In the present study, we paired an adaptive working memory training with a set SNR level and noise type; this study was done with a set of fairly homogeneous group of university students with normal hearing and relatively high working memory capacities. We regularly changed the noise type and SNR ratio to maintain task difficulty. Our strategy of maintaining task difficulty is consistent with the literature demonstrating improved learning when learners are challenged (Amitay et al., 2006; Klingberg, 2010). However, this same literature has demonstrated that there is an optimum level of difficulty: if learners are too challenged or not challenged enough, then learning will not take place (Morrison and Chein, 2010). In the current study, we began to approach the limits of difficulty for effective learning, evidenced in the −10 dB SNR speech-shaped-noise condition for the English listeners where we saw a slight drop in performance. In contrast with the current study, investigations with older adults are likely to use a population that is more heterogeneous with regard to hearing ability, speech-perception-in-noise ability or working memory capacity (Koelewijn et al., 2014). This difference in population heterogeneity is important when considering the future of our intervention. An intervention that has its difficulty set somewhat arbitrarily by the experimenter or clinician is appropriate for a homogeneous population as was used here, but it is not likely to be so for the heterogeneous population that will seek treatment for speech perception in noise difficulties. Future interventions will likely have broader appeal if the working memory difficulty and the SNR difficulty both adapt based on the performance of the listener. The two difficulty levels should adapt independently, reflecting both the listener's ability to do the working memory task and the listener's ability to perceive speech in noise (Henshaw and Ferguson, 2013; Ingvalson et al., 2013b).

Although relatively small, 0.80 dB SNR averaged for the two language groups, the magnitude of the gains seen following our training are comparable to gains following other speech-perception-in-noise trainings (Miller et al., 2008; Sweetow and Sabes, 2006). The small magnitude of these, and previous, results, raises the question of the clinical benefit of speech-perception-in-noise training. To address this question, we turn to the gain on our measure of working memory where listeners showed a gain of 1.30 words averages across the language groups.

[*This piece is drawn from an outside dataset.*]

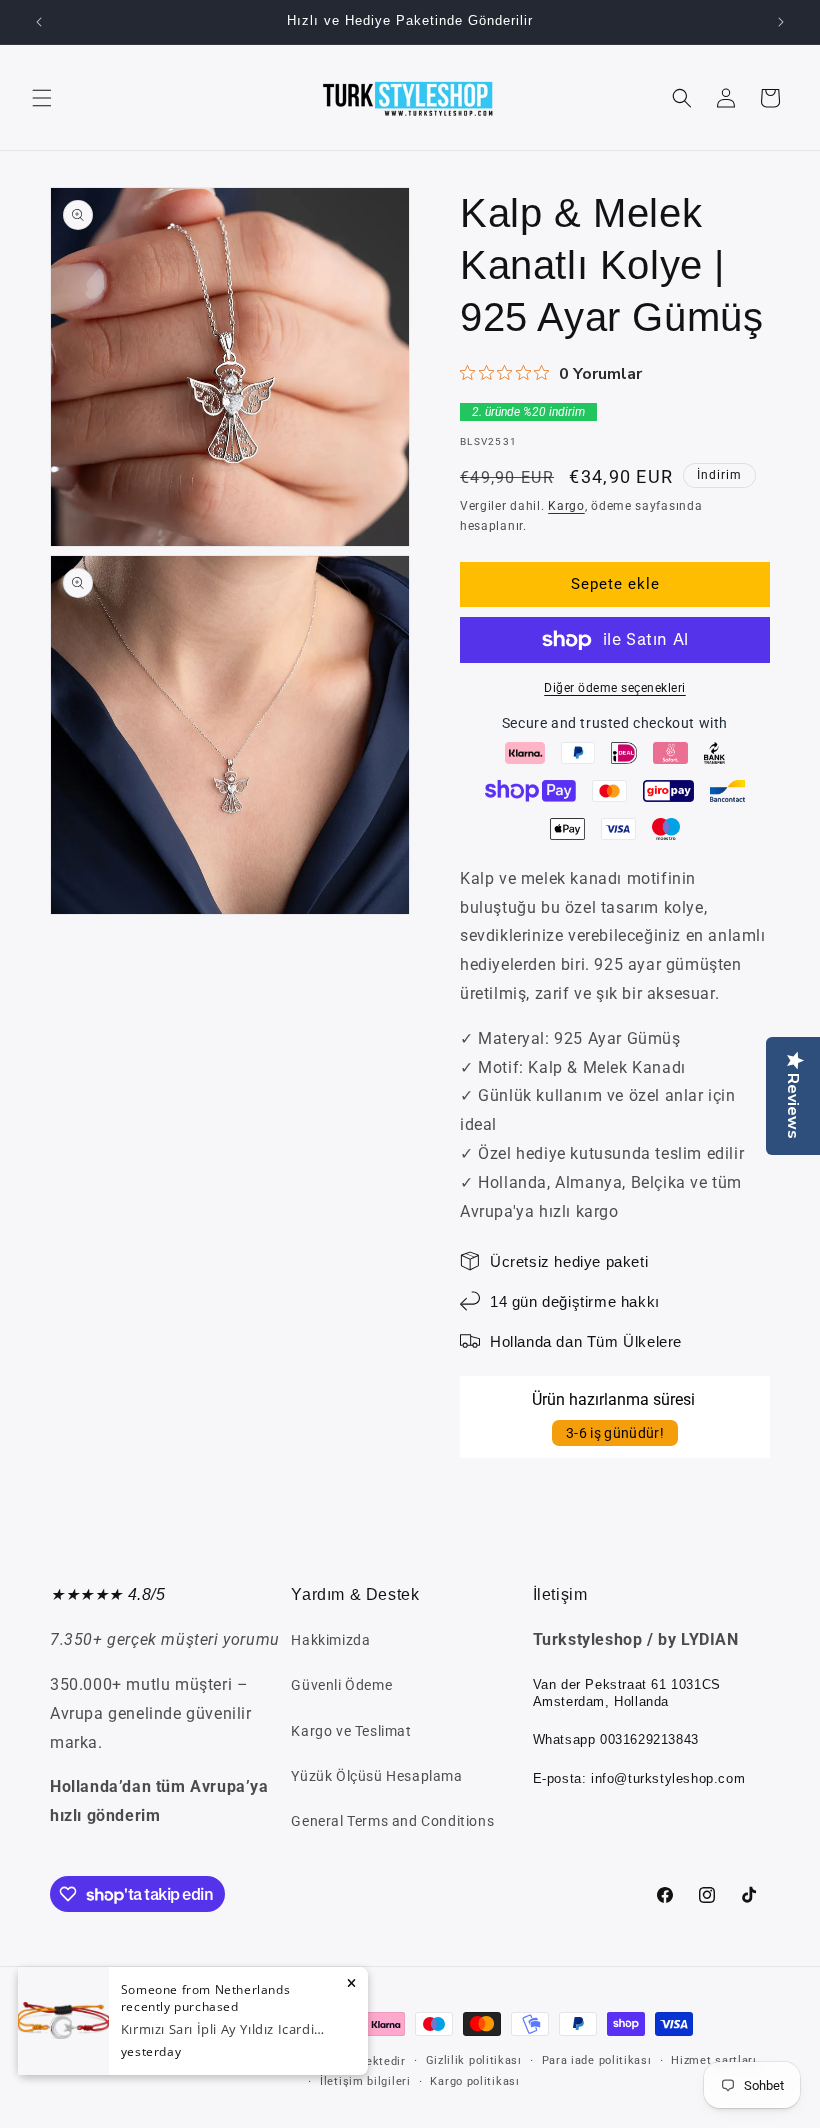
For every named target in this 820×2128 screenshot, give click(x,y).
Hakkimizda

Lunner and Sundewall-Thorén found that working memory capacity accounted for 39% of the variance in speech perception in noise among hearing aid users but degree of hearing loss only accounted for 3% (2007). We therefore argue that the speech-perception-in-noise gains from our current training are likely to be clinically significant because they stem from working memory gains and thereby represent a increase in cognitive resources available for speech perception rather than an improvement in hearing acuity (Rönnberg et al., 2008).

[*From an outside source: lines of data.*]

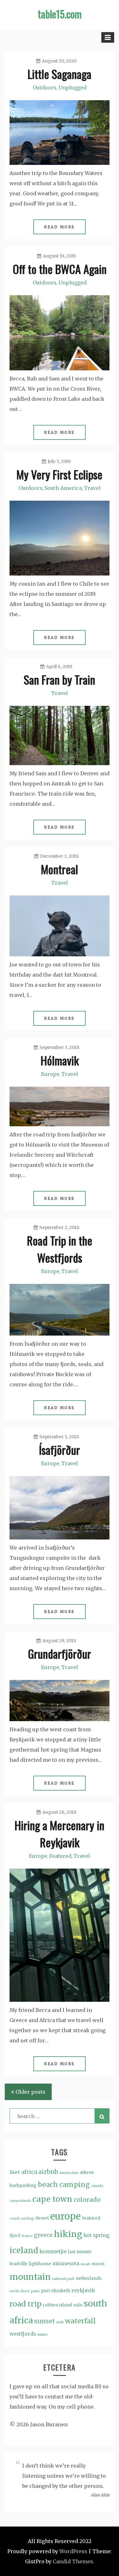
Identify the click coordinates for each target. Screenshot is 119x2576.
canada (97, 2186)
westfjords (23, 2334)
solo (78, 2305)
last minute (80, 2251)
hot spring (96, 2235)
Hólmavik (60, 1060)
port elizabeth (55, 2290)
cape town (52, 2199)
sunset (44, 2321)
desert (42, 2218)
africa (29, 2172)
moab (85, 2264)
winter (42, 2334)
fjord (15, 2235)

One under-explored avenue for determining clinical benefit is through listener self-report (Henshaw and Ferguson, 2013). As we begin to investigate the potential benefit of our intervention in older adults and listeners with hearing loss, bearing in mind the modifications discussed in the preceding text, we will want to determine the extent to which listeners perceive a benefit following training. Subjective measures will provide an indication of the relationship between decibel RST or decibel SRN loss gains and the gain that listeners perceive in their daily life. Similarly, just as other researchers have found relationships between working memory capacity, listening effort, and speech perception in noise (Koelewijn et al., 2014; Zekveld et al., 2011), it may be possible to relate changes in working memory capacity to changes in listening effort, possibly through pupillometry. Using subjective measures of benefit and objective measures of listening effort will help us to determine the extent to which listeners are receiving a qualitative gain from training. Understanding the extent to which listeners are receiving a qualitative gain from training will allow us to test our hypothesis that the seemingly small speech-perception-in-noise gains from the current intervention will prove to be clinically meaningful because they stem from increases in working memory capacity. Additionally considering that many listeners report a lack of speech perception in noise benefit from hearing aids (Killion, 2004), ensuring that gains are clinically meaningful in addition to statistically significant will be an important step for the future.

In addition to the clinical benefit, how long gains can be maintained, or what the optimal dosage is for training, is also unclear. The training dosage used in the current study was short (10 days) and was consistent with training durations we used in previous experiments (Ingvalson et al., 2012; Ingvalson et al., 2013a). Studies investigating the effectiveness of commercial speech perception in noise training have used much longer training durations, typically around 4 wk (Miller et al., 2008; Sweetow and Sabes, 2006). Although the durations are very different, the commonality among the studies is that the duration of training was set by the experimenter. In the current study, participants' spans continued to climb throughout training (Figs. 1 and 4). In the interests of optimizing individual listeners' performance, one approach might be to have listeners train to asymptotic performance rather than for a set number of days. Further work is needed to determine at which point to terminate training to maximize outcomes, but it may be several days of consistent spans at an unchanging SNR level. Assuming the intervention moves to a model where the SNR level is set by the listeners' performance, it may be that asymptotic performance is set by several days of consistent spans within a relatively narrow SNR range.

For both long and short training durations, whether gains are maintained after training finishes is unknown. With increasing interest in cognitive training, it has been shown that gains can be maintained for up to 6 wk post-intervention (Klingberg, 2010). Beyond that, trainees may require occasional “tune-ups” to keep their skills current (Ball et al., 2002). How long gains can be maintained following the present intervention—for both younger and older listeners with and without hearing loss—as well as what a maintenance intervention might look like will need to be further explored.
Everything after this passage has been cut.